● **EXERCISE BRIEF**: Make a tally of the lines in the records that include the string "agent", and give only that number.

● **TASK DATA**:
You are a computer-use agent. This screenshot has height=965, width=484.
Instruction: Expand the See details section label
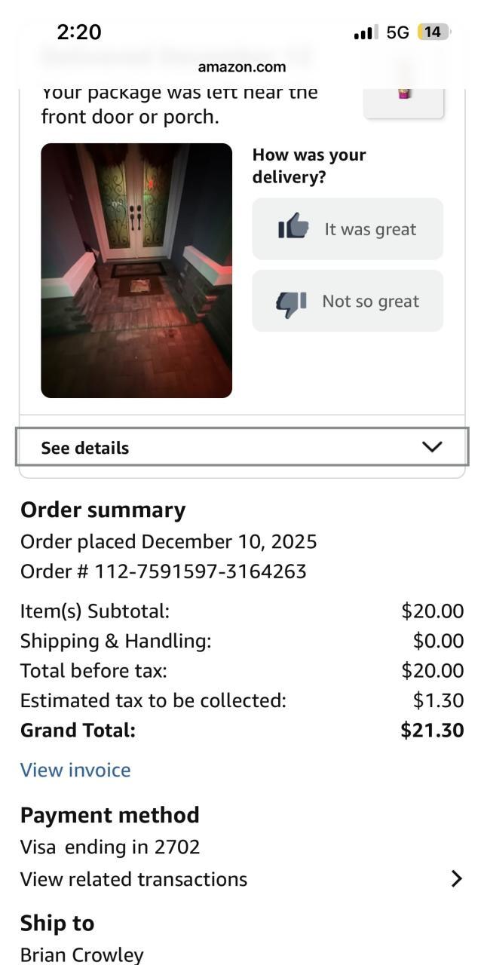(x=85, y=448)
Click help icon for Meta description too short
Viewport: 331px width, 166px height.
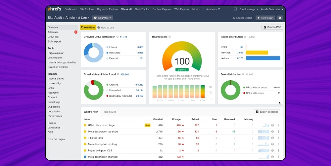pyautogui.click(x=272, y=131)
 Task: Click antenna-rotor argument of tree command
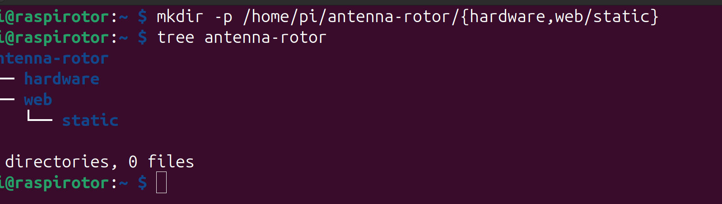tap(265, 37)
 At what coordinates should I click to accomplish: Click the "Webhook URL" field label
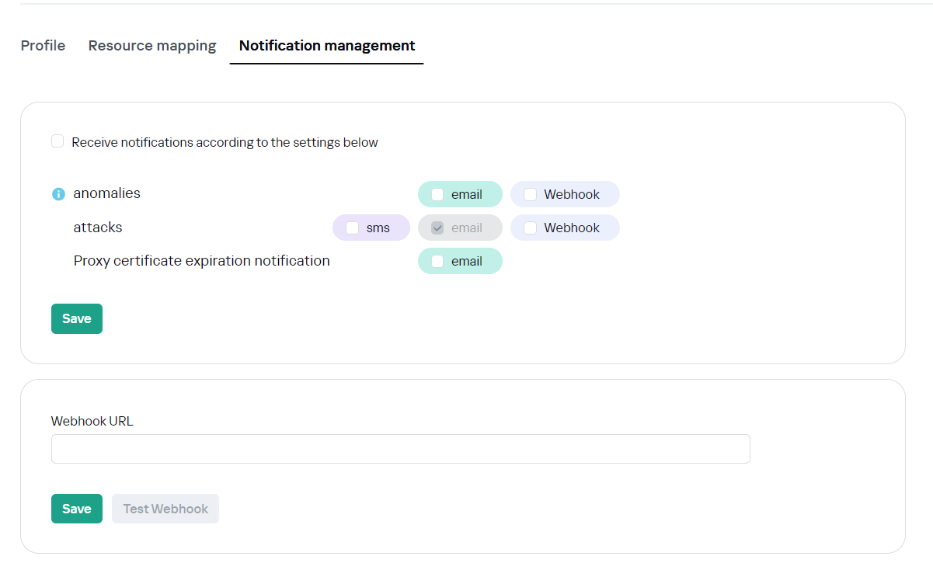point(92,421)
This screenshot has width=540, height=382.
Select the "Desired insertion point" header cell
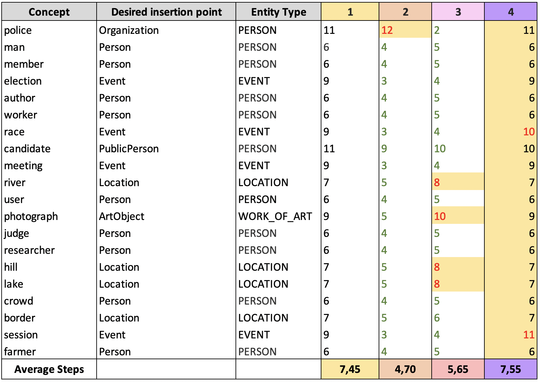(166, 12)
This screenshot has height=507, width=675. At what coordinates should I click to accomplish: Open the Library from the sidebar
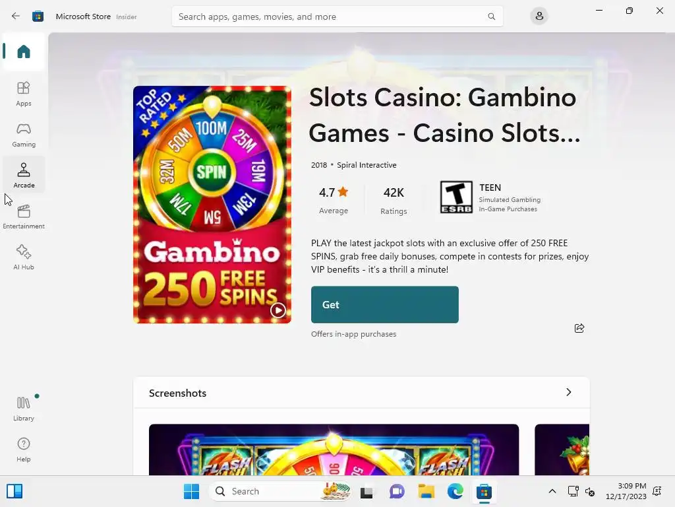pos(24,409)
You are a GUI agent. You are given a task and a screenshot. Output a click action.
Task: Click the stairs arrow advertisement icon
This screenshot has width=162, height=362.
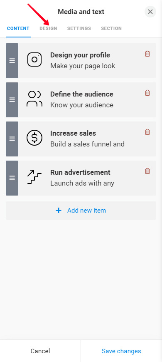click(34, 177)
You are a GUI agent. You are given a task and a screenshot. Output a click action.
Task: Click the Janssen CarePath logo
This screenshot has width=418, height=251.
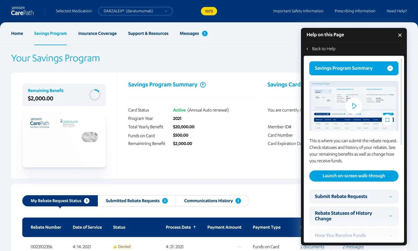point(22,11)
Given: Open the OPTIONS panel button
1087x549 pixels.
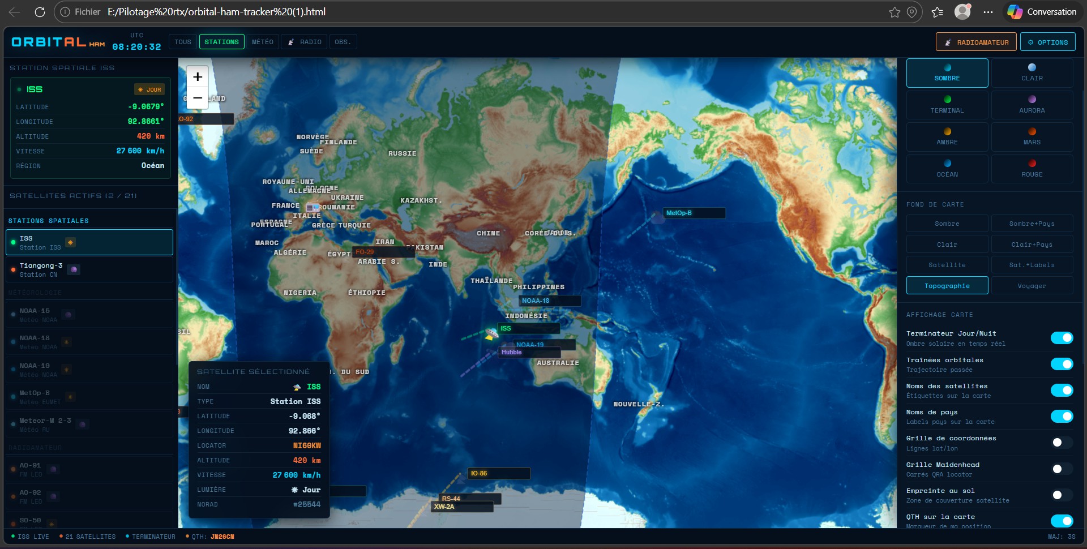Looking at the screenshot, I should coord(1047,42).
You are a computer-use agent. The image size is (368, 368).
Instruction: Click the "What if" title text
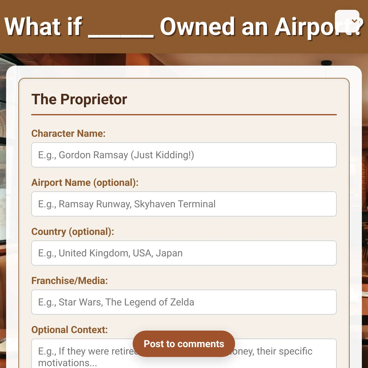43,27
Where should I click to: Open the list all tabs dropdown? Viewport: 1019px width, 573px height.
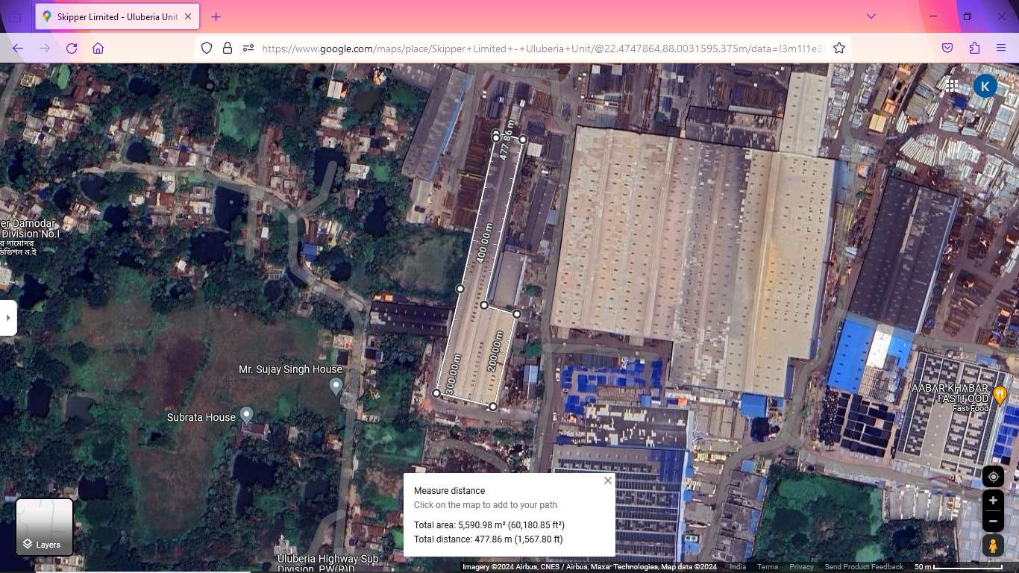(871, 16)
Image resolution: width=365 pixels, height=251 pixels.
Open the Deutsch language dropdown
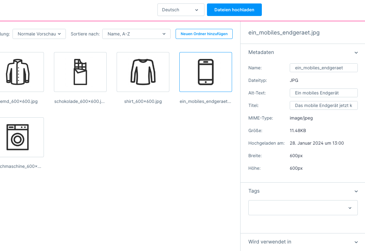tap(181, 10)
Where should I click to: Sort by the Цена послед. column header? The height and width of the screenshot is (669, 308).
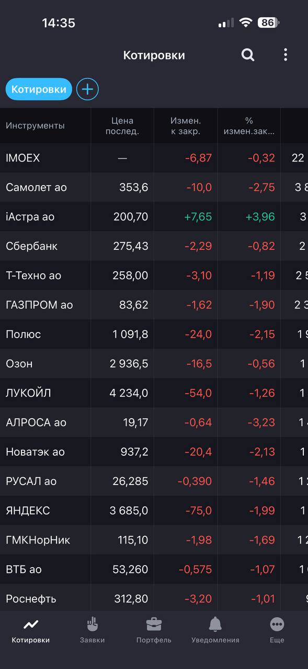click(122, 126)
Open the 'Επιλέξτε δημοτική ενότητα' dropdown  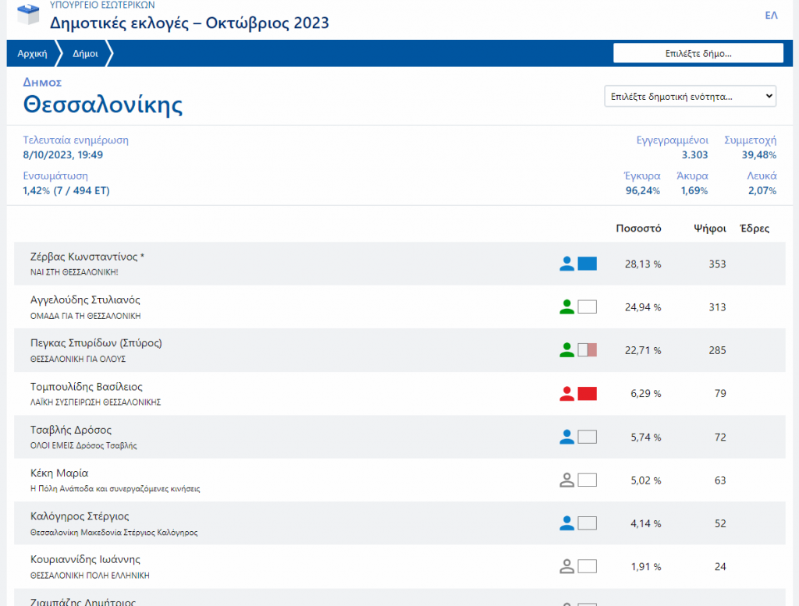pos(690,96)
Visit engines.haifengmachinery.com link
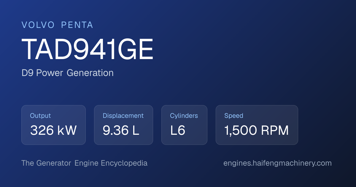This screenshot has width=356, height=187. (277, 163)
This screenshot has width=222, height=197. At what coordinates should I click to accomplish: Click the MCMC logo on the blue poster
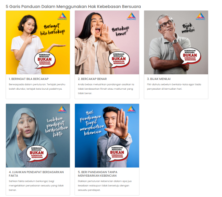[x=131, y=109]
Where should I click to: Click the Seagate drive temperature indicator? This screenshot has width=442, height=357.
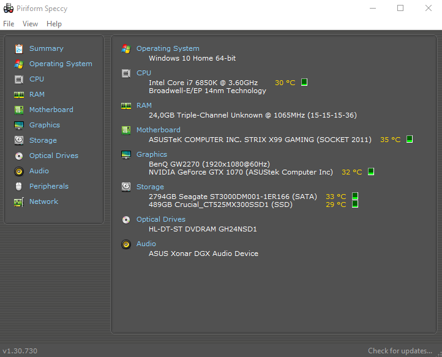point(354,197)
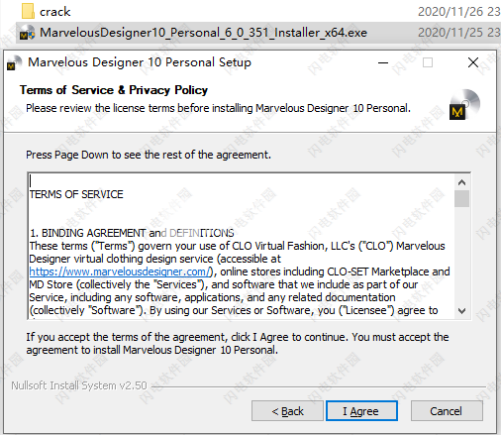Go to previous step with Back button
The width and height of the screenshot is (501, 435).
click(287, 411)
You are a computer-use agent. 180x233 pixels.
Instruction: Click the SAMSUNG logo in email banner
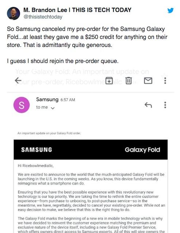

● **RESULT OF THIS TASK**: 5